Un impiegato, un investigatore scafato, una donna dalla voce ipnotica, un mago, un manuale, un agenzia di investigazione che attraverso i suoi archivi controlla tutta la città, un luna park antico e misterioso. Sono questi gli ingredienti del primo romanzo di un giovane scrittore americano Jedediah Berry. Il Manuale di Investigazione  uscito nel 2009 ha vinto nel 2010 il William L. Crawford Award ed è finalista nell’Hammett Prize il premio americano assegnato ogni anno alla letteratura d’eccellenza sul crimine.
Abbiamo letto il romanzo per voi.
Jedediah Berry è un giovane scrittore americano, nato nella Regione dell’Hudson, Stato di New York, che con “Il Manuale di investigazione”, dopo diversi racconti pubblicati su riviste e giornali arriva al romanzo e non ad un genere qualunque ma al Mistery, quello con la M maiuscola. Ed il risultato è veramente sorprendente.
Il Manuale d’investigazione
“Dedicato a mia madre Maureen Berry Bliss sempre in cerca di un buon mistery”. Così si chiudono i ringraziamenti in coda al libro e c’è da dire che nelle 283 pagine che ti separano dal finale le suggestioni del mistero ci sono veramente tutte. Dalle immagini di Hetcher, ai dipinti di Magritte e de Chirico, dalle pagine di Alice nel paese delle meraviglie a quelle di Kafka e dei suoi racconti più belli. Fino ad arrivare ai fumetti. E tutto attraverso il potere della parola e della scrittura.
In città l’Agenzia investiga su tutto, e su tutti. Nei suoi immensi archivi viene classificato tutto quello che accade nella cupa città. E il compito di Charles Unwin, impiegato, è quello di organizzare in fascicoli i frammentari appunti del più celebre degli investigatori, Travis T. Sivart. Ogni detective ha un suo impiegato e Unwin è il migliore come lo è Sivart. Ma quando il detective scompare, Unwin viene inopinatamente promosso investigatore e si fa carico delle indagini, che dovrà condurre affidandosi a due sole armi, un ombrello e un manuale di investigazione che non è altro che il romanzo in cui affonda il lettore. Da questo avvio si sviluppa la storia.
Il Manuale d’investigazione è un libro strano. Davvero. Cominci a leggere senza capire dove ti voglia portare. Il tutto sembra slegato, privo di un senso, dopo le prime 50-60 pagine comincia a vacillare la stima nel “te stesso” lettore e pensi: non ho capito niente. Hai un po’ di difficoltà a seguire la storia che viene presa poi lasciata, si dirama e ad ogni curva tira fuori un nuovo personaggio, un nuovo tassello. Ma poi andanado avanti nella lettura è come se improvvisamente tutti i pezzi di un puzzle scomposto che hai avuto diffcoltà a mettere insieme e che restituivano immagini surreali e prive di senso si ricompongono da sole. Ti senti preso per mano, portato nella storia e ad un punto preciso tra l’undicesimo e il dodicesimo capitolo sei perfettamente certo che il romanzo porterà ad una fine e che quella fine sarà esattamente quella che avresti voluto leggere. Senza delusioni, senza rimpianti. Quella e non un’altra.
····················
→ **DA FARE**
(A) Secondo la recensione, quale premio ha vinto il romanzo di Jedediah Berry nel 2010?
(B) Trascrivi dalla recensione il passo che inizia con le parole "Abbiamo letto il" e termina dopo "è veramente sorprendente.".

→ **VOCI FORNITE**
····················
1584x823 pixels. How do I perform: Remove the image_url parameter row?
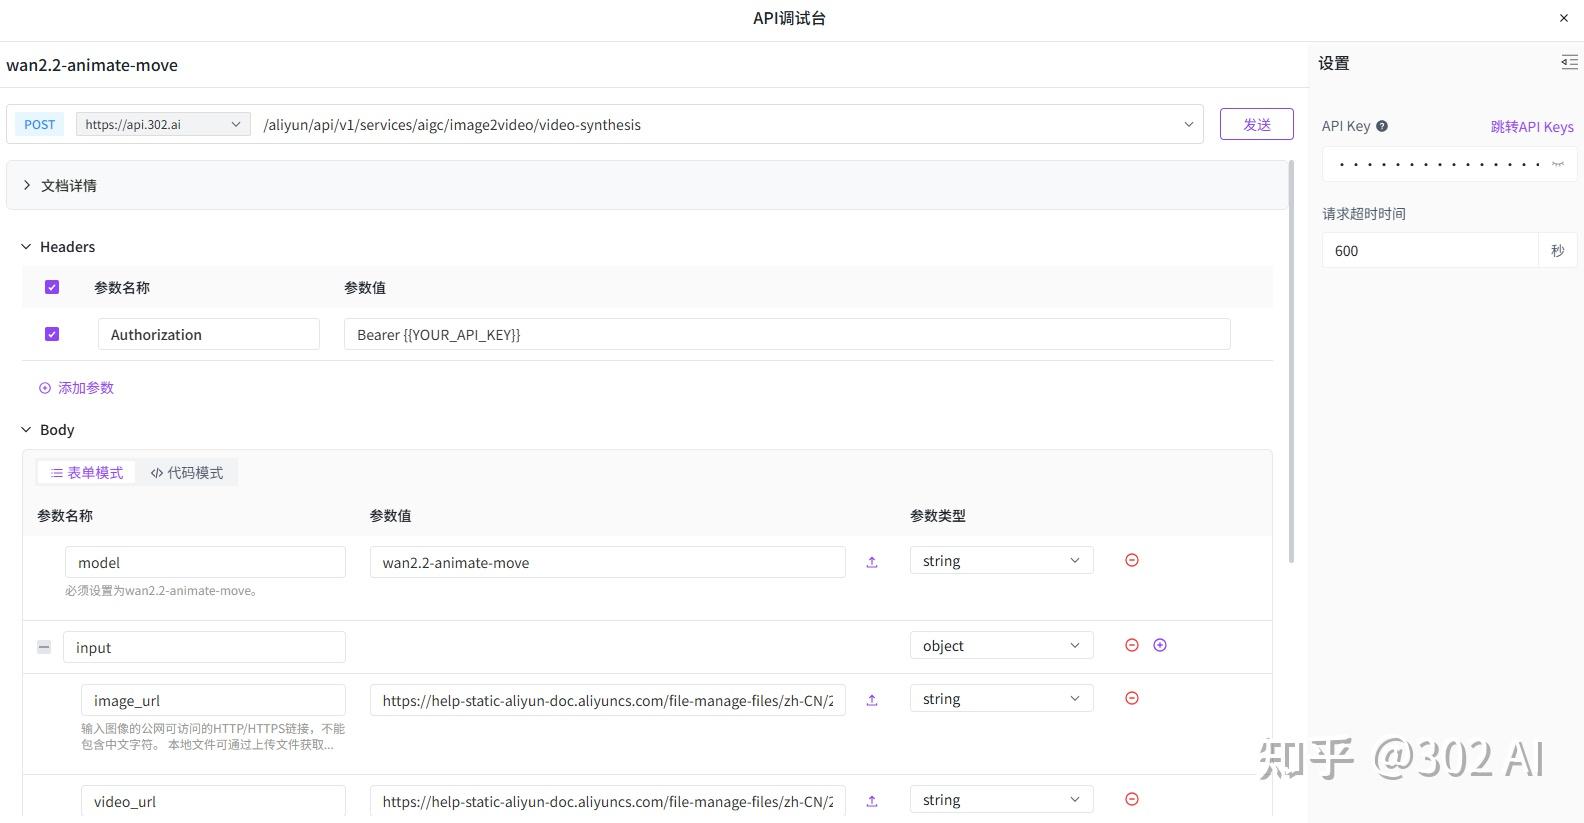pyautogui.click(x=1132, y=699)
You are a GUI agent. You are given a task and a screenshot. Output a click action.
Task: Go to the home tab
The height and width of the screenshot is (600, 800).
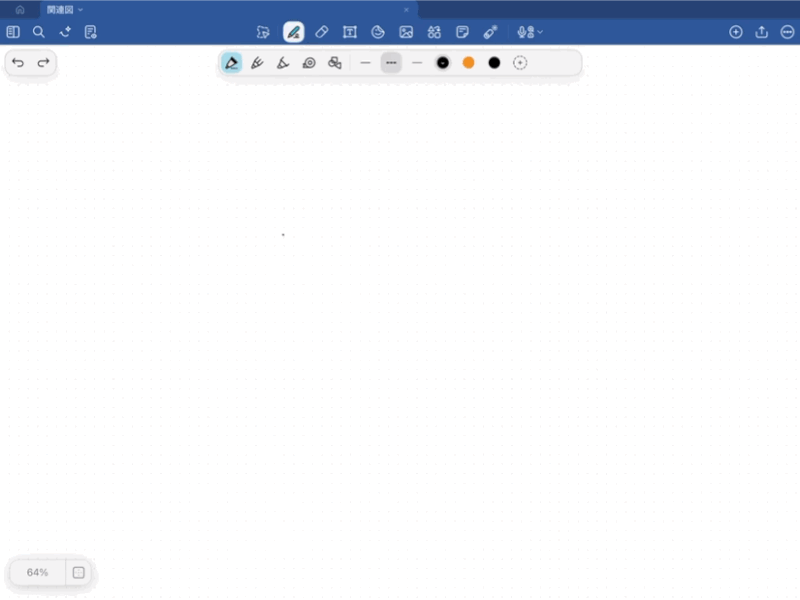click(x=20, y=9)
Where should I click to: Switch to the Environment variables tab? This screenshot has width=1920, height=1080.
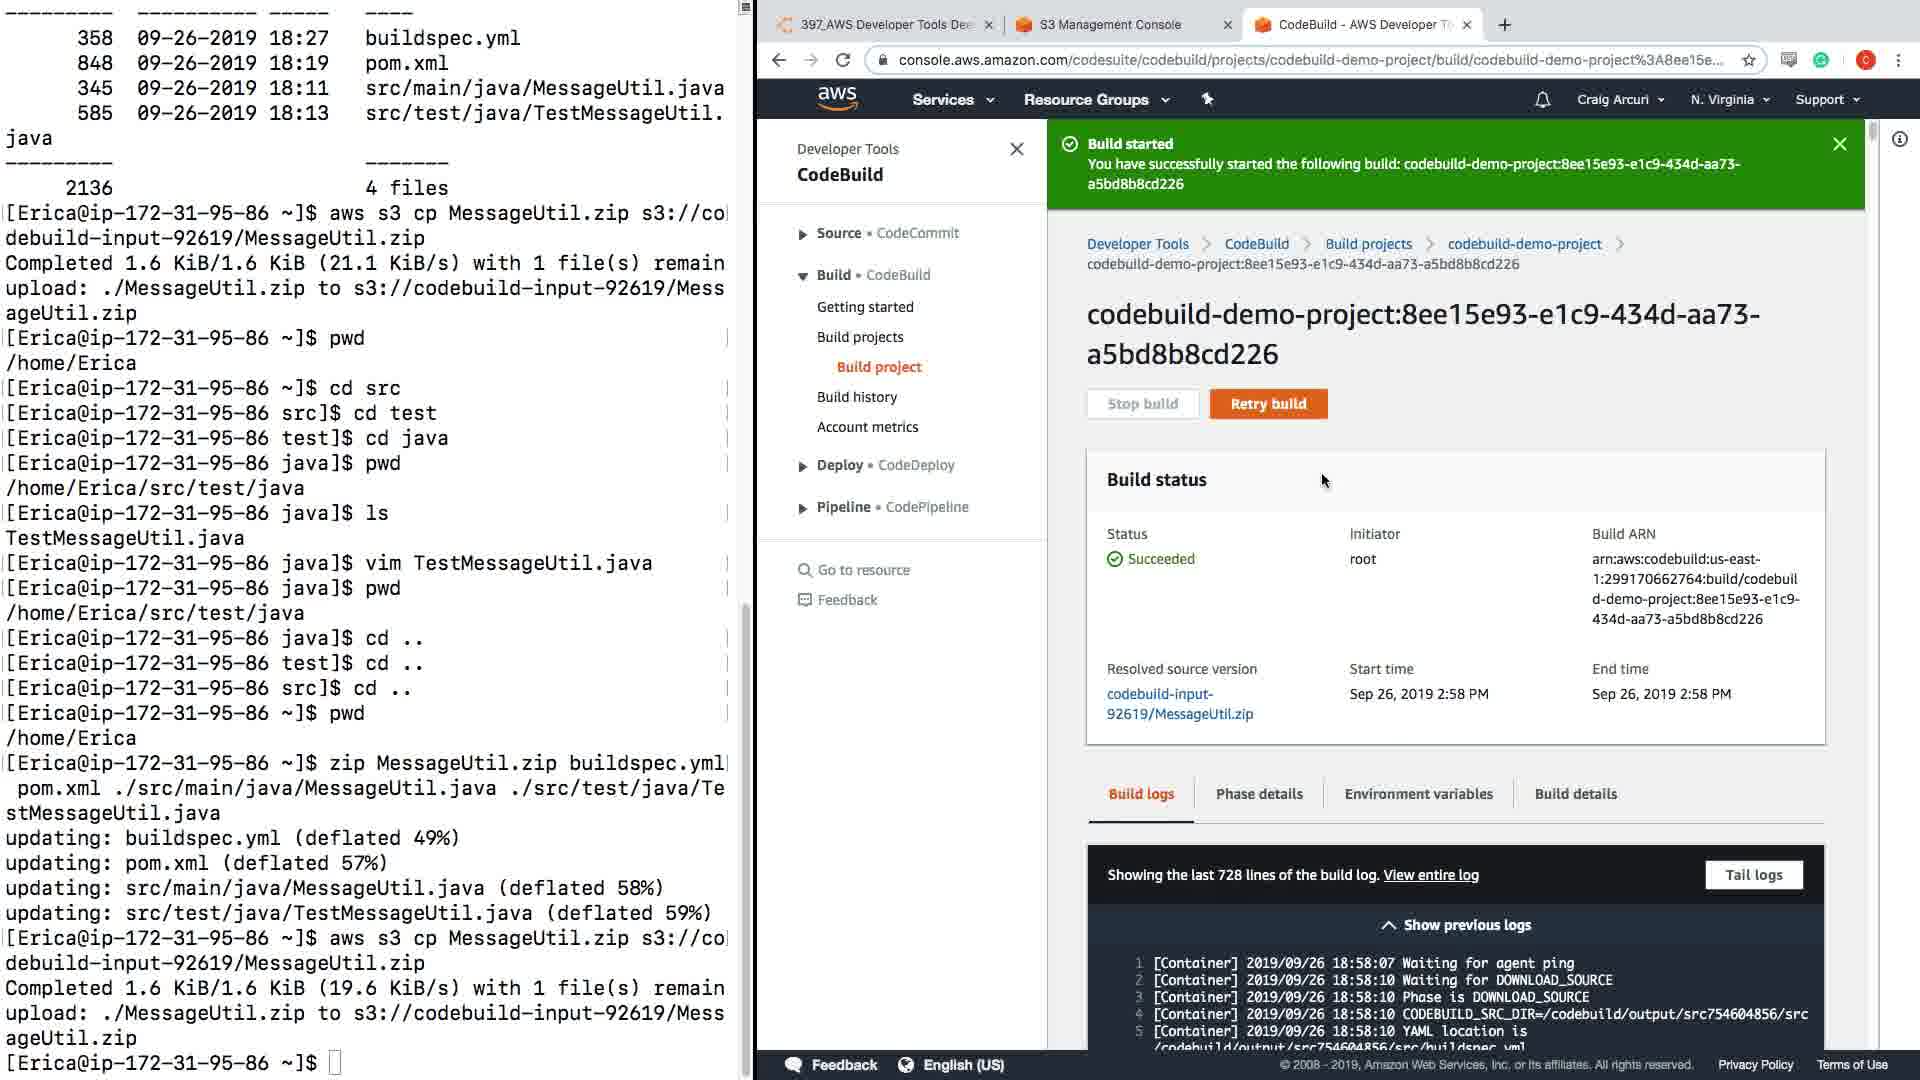[x=1418, y=794]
····················
→ **LE RISPOSTE**
(A) Il William L. Crawford Award.

(B)
Abbiamo letto il romanzo per voi.
Jedediah Berry è un giovane scrittore americano, nato nella Regione dell’Hudson, Stato di New York, che con “Il Manuale di investigazione”, dopo diversi racconti pubblicati su riviste e giornali arriva al romanzo e non ad un genere qualunque ma al Mistery, quello con la M maiuscola. Ed il risultato è veramente sorprendente.